:: GIVEN ENTRIES

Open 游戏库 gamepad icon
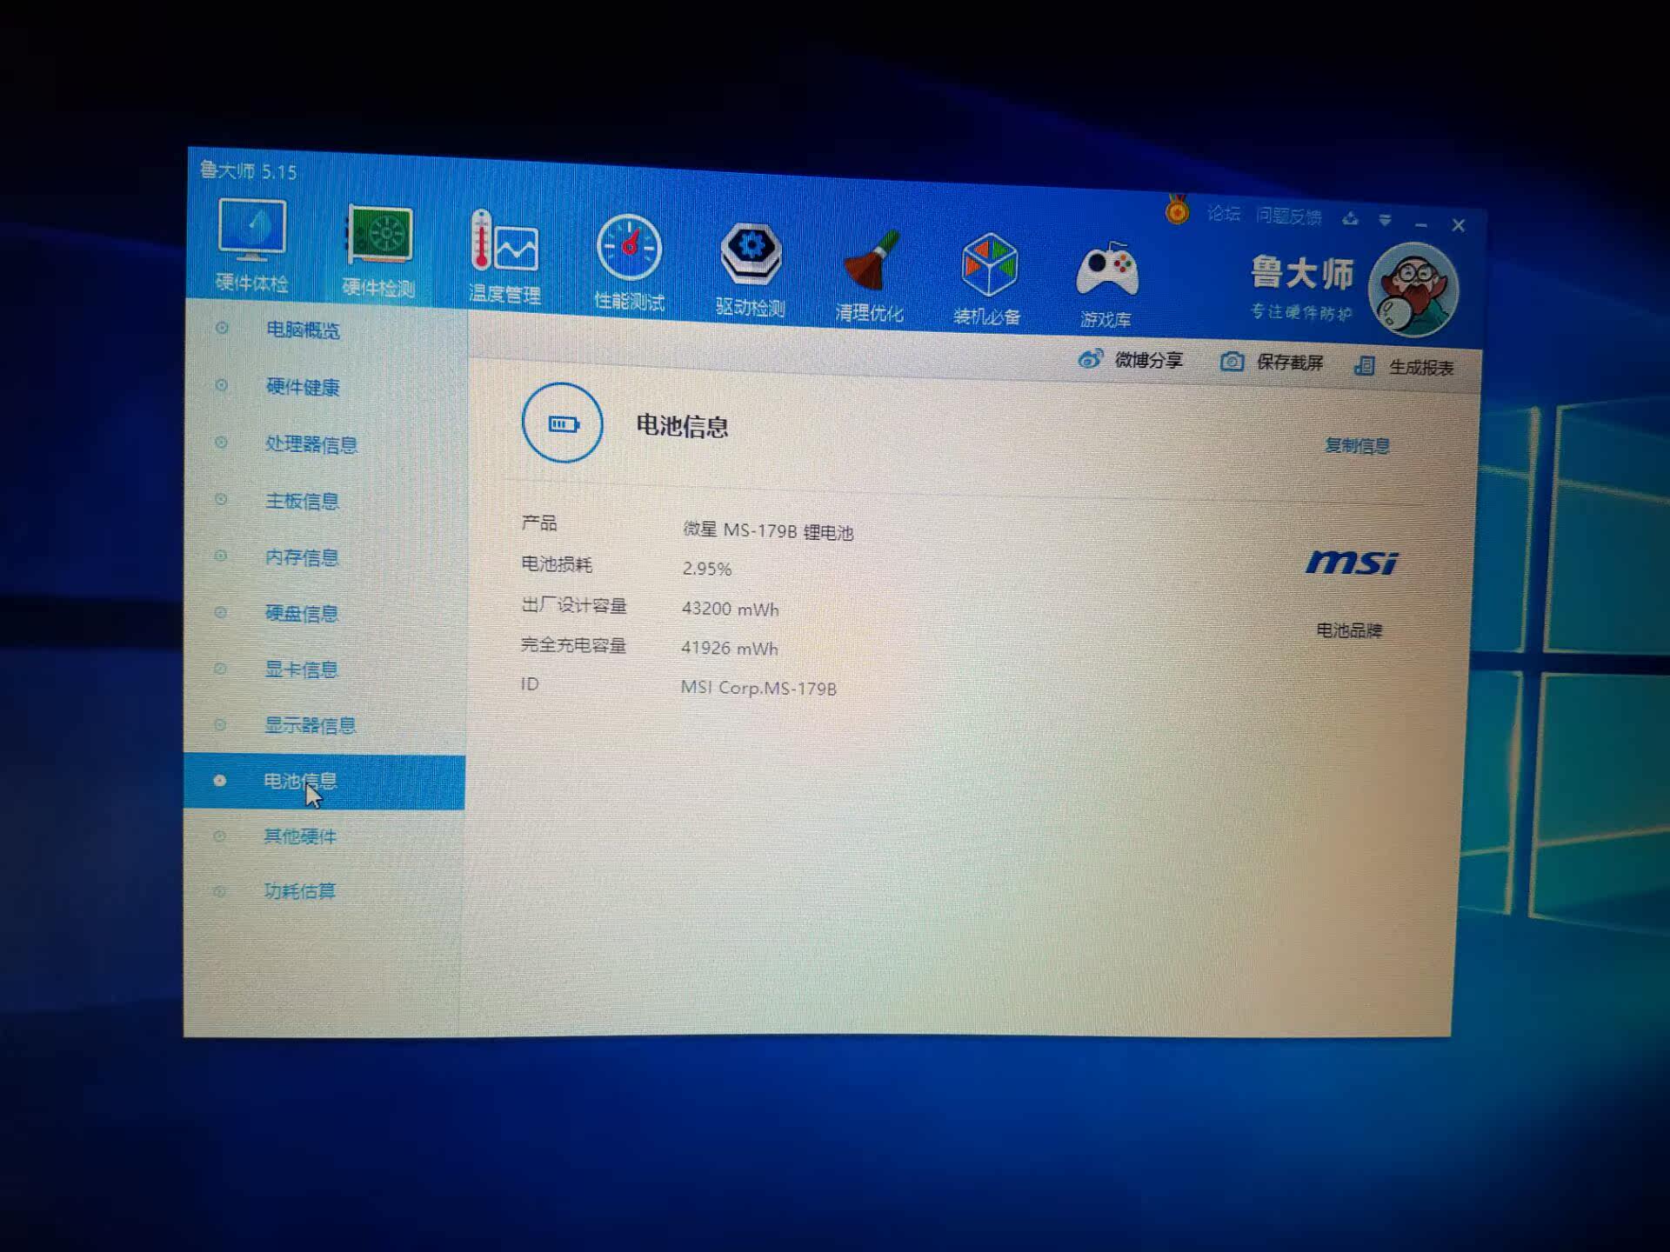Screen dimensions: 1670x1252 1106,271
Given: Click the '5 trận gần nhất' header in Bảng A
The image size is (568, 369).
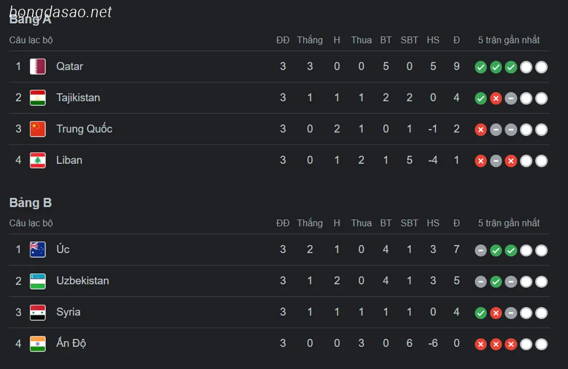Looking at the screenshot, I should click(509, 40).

::::

▶ **WHAT NEEDS TO BE DONE**
Rewrite the stretch of data from the line containing "Given: Click the" through the end of the data, both ends included, with "header" replaced by "heading" and nothing else changed. Leave the pictures out of your answer.

▶ **FULL OUTPUT**
Given: Click the '5 trận gần nhất' heading in Bảng A
The image size is (568, 369).
Looking at the screenshot, I should click(509, 40).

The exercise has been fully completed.